2. Determination That Black's Claims Accrued in 2018
[35] In its Final Order, the trial court concluded, in part:
7․ Mr. Black's claims for replevin, fraud, and breach of contract did not accrue until October 2018, when Defendant McAbee first informed him of the mechanic's lien and foreclosure.
8. Mr. Black filed his Complaint in August 2022 which was within six years of the discovery date. Consequently, Mr. Black's claims were timely. The statute of limitations does not bar any of Mr. Black's claims.
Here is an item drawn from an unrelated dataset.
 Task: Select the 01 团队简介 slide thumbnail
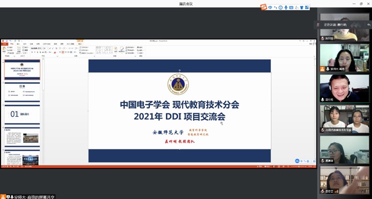point(23,114)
Appendix Vol. 2 at 21. Auto Defendants contend that the court's conclusion that Black's claims accrued in 2018 is clearly erroneous. More specifically, Auto Defendants argue that the trial court “misapplied the discovery rule” to toll the statute of limitations until 2018 because “[t]he evidence clearly illustrates that [ ] Black failed to exercise ordinary diligence.” Appellants’ Brief at 16, 28.
[36] In support of a lack of diligence, Auto Defendants point out that Black never asked to inspect the Chevy during all the years it was at the Auto Shop. Black testified, however, that, when he would stop by the Auto Shop, he could see the Chevy under a tarp, which he had provided to the Auto Shop, and that he last saw it there in 2017 or 2018. Auto Defendants also suggest that Black could have checked BMV records. However, given that McAbee obtained a title to the Chevy in 2016 with the 1G VIN, any search by Black using the proper VIN would not have alerted him to potential claims against Auto Defendants.
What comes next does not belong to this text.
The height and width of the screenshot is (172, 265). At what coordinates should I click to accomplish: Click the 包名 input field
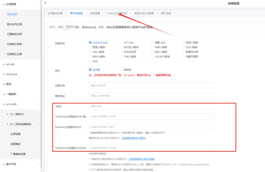point(151,106)
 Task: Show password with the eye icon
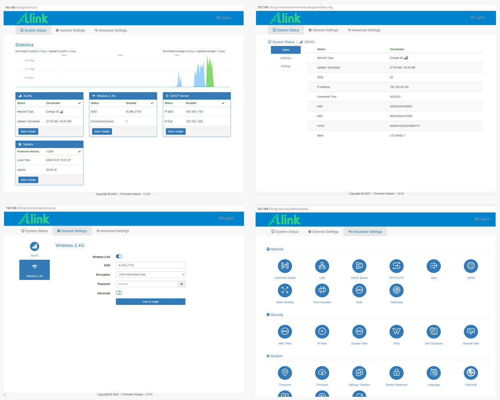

[37] The trial court also heard and weighed the conflicting accounts of Black and McAbee about whether McAbee had spoken to Black by phone about the extent of damage to the frame and whether and how often Black had stopped at the Auto Shop over the years. Further, the undisputed documentary evidence pertaining to the mechanic's lien showed that McAbee provided inaccurate information to Indiana Lien of (1) Black's street name, (2) the VIN for the Chevy, and (3) the dollar amount of work that had been performed, all of which was in the Notice mailed to Strathin Drive, a nonexistent street.
[38] Auto Defendants suggest that Black's agreement at trial that the USPS would not deliver mail to a non-existent address coupled with his acknowledgment that other family members were living at his residence in 2015 “creates an inescapable inference” that Black received the Notice and, thus, knew or should have known of his claims in 2015. Appellants’ Brief at 35. We are unpersuaded by this argument. Black did not know if or where the USPS delivered any mail addressed to Strathin Drive, and he expressly testified that the Notice was not received at his residence on Strathdon.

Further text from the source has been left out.